Indeed, that would be to right thing to do, I think.
> But anyhow I've never heard complaints of verilog-delete-auto being
> slow as it makes an order-of-magnitude fewer changes, so doesn't seem
> worth the work.
You mean we could remove verilog-save-no-change-functions from it?
If you say so, that's fine by me.
> Also why do you suggest a defvar working would be an "accident"?
> These defvars only needs to exist when compiling.
*eval*uating (defvar foo) has no effect, other than to declare that var
to be dynamically scoped *in that scope*. E.g.
(defun bar ()
(defvar foo)
...)
make `foo' be dynamically scoped in that scope. So
(eval-when-compile
(defvar foo)
...)
Would most logically make `foo' be dynamically scoped within the
eval-when-compile but not outside of it.
The only reason why it works is an implementation accident:
eval-when-compile (when run from the byte-compiler) first compiles its
body, and that has the side-effect that it ends up declaring `foo' also
outside of the eval-when-compile. It also has a few other side-effect,
and like this one, some of them are halfway between bugs and features.
>> (progn ,@body)
>> (and (not modified)
>> (buffer-modified-p)
>> - (set-buffer-modified-p nil)))))
>> + (if (fboundp 'restore-buffer-modified-p)

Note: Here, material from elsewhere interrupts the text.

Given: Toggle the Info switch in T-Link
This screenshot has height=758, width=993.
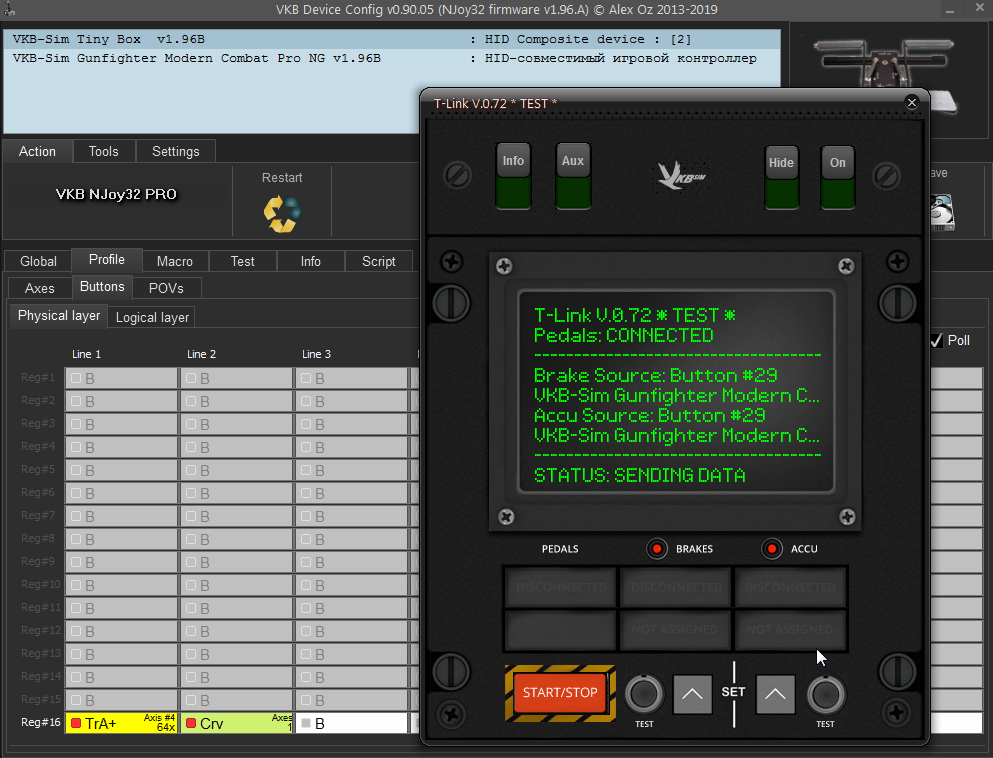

>> + (restore-buffer-modified-p nil)
>> + (set-buffer-modified-p nil))))))
> Can you explain why restore-buffer-modified-p is preferred?
Because it avoids forcing a recomputation of the mode-line.
> The documentation suggests this may be suspicious.
But in the present case, restore-buffer-modified-p would indeed
restore the buffer-modified-p state, thus there's no need to recompute
the mode-line.
This was introduced specifically for this kind of use. See for example
the definition of with-silent-modifications.